The first thing to understand about liquidated damages provisions is what exactly they are. Liquidated damages provisions are contract clauses that seek to avoid the difficult task of proving loss due to a failure by a contracting party to adhere to specific performance conditions. In the context of a construction contract, liquidated damages clauses typically specify a daily sum that a contractor will be charged for each day the project is delayed past the project completion date and any extension. In some—rare—cases, these provisions can be reciprocal. 1
New York Law on Liquidated Damages
There are some limitations on the use and validity of liquidated damages clauses, specifically, in New York, liquidated damages clauses are enforceable so long as they are not attempts to penalize a party. To ensure that the liquidated damages clause is enforceable, the liquidated damages amount must bear a reasonable relationship to the amount of damages that may be sustained. If there is no reasonable relationship between the actual damages sustained and the liquidated damages amount, the liquidated damage amount is considered a penalty and is unenforceable. Additionally, to ensure that a liquidated damage clause is sustainable, the actual damages must be difficult to determine, and the assessed liquidated damages amount must not be disproportionate to the possible loss.
How Can Liquidated Damages Hurt a Contractor?
From the simple definition above, liquidated damages provisions can be daunting, as most contractors are aware that delays are commonplace on most construction projects. In many cases, liquidated damages provisions can be harmful where a contractor faces significant delays. Typically, liquidated damages are assessed against the contractor where they are delayed from achieving substantial or final completion by a specified date. However, in many instances, delays suffered by a contractor on a project can be the result of delays that may be outside of a contractor’s control, such as delays faced by downstream material suppliers. Even if that is the case, a contractor may still be required to pay liquidated damages to the upstream owner.
How Can Liquidated Damages Help a Contractor?
Based on the above, liquidated damages seem detrimental to the parties that include them as provisions in their contract. This may be true on the surface but, liquidated damages clauses can provide significant benefits to contractors.
Aside from the obvious—but rare—examples where liquidated damages clauses are reciprocal, there is another latent benefit of liquidated damages clauses that benefit contractors. Namely, liquidated damages clauses will not be enforced where its enforcement would be unjust or unconscionable. Normally, where the owner is responsible for a portion of the delay the proper remedy is an extension of the project completion time. These time extensions serve to delay the project completion deadline and stall the accrual of liquidated damages.
In addition, a liquidated damages clause provides an easily identifiable number for both parties to understand the risk of failing to complete the project within the required timeline. Viewed from another angle, a contractor who has an upstream liquidated damages clause can foresee the costs of project delays and can mitigate that risk throughout the course of the project.
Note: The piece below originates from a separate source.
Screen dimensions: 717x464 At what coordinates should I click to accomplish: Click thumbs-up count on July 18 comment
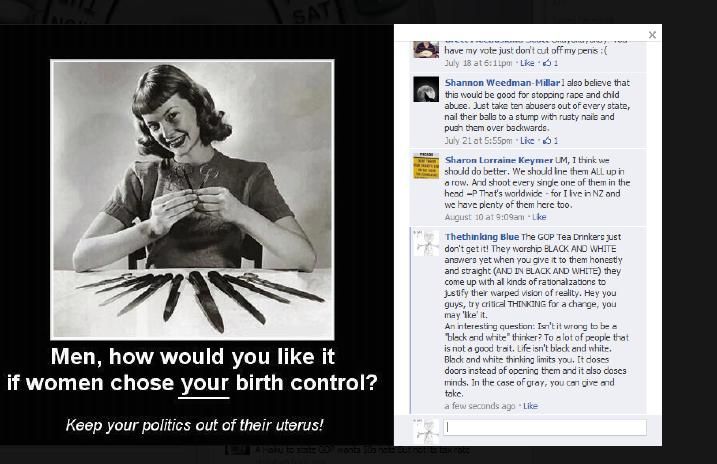(550, 63)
Additionally, the parties who include a liquidated damages provision in their contract can avoid the time and costs associated with calculating actual damages after the project is completed.
Liquidated damages clauses can be both a benefit and a detriment to contractors who have those provisions included in their contracts. Consult with a construction law attorney before taking action, which may be detrimental.
1 Where the contractor pays the owner liquidated damages for each day that a project is delayed and the owner pays
the contractor a bonus for each day that the project is completed prior to the specified completion date.